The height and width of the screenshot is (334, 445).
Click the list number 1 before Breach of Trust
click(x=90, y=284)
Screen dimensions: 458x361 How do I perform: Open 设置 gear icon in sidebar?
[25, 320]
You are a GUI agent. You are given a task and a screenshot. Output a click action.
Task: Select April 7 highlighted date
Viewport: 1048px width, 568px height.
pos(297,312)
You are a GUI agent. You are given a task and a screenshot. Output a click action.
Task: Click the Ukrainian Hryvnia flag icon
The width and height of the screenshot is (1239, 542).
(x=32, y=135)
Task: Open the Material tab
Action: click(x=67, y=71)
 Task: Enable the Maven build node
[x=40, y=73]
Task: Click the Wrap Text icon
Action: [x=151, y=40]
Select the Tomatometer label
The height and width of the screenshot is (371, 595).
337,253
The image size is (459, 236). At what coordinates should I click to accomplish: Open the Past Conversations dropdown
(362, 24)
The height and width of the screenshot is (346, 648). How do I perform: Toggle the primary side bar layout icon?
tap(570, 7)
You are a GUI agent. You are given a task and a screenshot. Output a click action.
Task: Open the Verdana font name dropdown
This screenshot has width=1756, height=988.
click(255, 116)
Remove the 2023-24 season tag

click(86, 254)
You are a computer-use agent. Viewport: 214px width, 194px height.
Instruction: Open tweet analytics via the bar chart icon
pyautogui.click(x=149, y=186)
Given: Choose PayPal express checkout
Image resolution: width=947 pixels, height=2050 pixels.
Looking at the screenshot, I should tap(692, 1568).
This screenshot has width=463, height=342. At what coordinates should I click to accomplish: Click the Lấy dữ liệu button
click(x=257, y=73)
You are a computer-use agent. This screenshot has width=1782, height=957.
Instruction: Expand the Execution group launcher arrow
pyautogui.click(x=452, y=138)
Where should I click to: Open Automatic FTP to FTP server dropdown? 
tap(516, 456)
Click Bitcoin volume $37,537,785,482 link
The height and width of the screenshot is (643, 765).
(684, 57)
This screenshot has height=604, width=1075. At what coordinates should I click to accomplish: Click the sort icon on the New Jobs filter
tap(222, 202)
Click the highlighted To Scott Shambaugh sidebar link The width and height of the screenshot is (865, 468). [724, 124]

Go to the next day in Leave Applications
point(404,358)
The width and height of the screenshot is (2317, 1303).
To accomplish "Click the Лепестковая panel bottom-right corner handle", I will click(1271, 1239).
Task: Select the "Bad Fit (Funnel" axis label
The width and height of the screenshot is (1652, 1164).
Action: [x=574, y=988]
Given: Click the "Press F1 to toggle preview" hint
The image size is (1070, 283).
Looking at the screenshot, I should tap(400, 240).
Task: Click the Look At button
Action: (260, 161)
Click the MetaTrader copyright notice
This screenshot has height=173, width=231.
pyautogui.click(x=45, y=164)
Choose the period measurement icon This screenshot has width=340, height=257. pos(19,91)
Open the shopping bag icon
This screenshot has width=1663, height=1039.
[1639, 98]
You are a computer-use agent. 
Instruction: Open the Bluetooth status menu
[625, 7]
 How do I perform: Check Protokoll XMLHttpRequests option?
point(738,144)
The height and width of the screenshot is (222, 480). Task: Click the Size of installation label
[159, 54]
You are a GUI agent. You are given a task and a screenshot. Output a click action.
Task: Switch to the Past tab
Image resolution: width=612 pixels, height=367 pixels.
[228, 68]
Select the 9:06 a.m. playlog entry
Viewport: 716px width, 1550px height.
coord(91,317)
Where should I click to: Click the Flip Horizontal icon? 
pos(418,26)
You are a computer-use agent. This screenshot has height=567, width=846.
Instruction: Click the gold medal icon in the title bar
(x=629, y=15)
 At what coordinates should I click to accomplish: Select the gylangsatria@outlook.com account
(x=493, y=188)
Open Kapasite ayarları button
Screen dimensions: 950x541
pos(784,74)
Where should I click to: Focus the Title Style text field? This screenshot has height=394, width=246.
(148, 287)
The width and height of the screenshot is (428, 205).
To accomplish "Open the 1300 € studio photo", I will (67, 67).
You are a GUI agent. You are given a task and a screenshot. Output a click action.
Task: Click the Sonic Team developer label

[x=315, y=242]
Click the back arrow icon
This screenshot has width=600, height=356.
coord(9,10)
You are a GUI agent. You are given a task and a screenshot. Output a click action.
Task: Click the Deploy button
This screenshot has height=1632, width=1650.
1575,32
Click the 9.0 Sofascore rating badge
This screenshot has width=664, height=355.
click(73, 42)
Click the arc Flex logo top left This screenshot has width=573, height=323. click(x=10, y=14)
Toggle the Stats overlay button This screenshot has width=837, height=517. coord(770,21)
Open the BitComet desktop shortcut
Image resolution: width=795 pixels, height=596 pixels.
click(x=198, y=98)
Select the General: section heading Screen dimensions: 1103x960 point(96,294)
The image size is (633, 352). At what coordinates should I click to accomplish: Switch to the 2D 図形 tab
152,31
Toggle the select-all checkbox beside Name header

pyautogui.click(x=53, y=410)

(Task instructions)
Could you copy the material above word for word, everything from the line containing "The height and width of the screenshot is (346, 648)." down to the line containing "pyautogui.click(x=149, y=186)", including both of those lines?

(Written answer)
The height and width of the screenshot is (346, 648). How do I perform: Toggle the primary side bar layout icon?
tap(570, 7)
You are a GUI agent. You are given a task and a screenshot. Output a click action.
Task: Open the Verdana font name dropdown
This screenshot has width=1756, height=988.
click(255, 116)
Remove the 2023-24 season tag

click(86, 254)
You are a computer-use agent. Viewport: 214px width, 194px height.
Instruction: Open tweet analytics via the bar chart icon
pyautogui.click(x=149, y=186)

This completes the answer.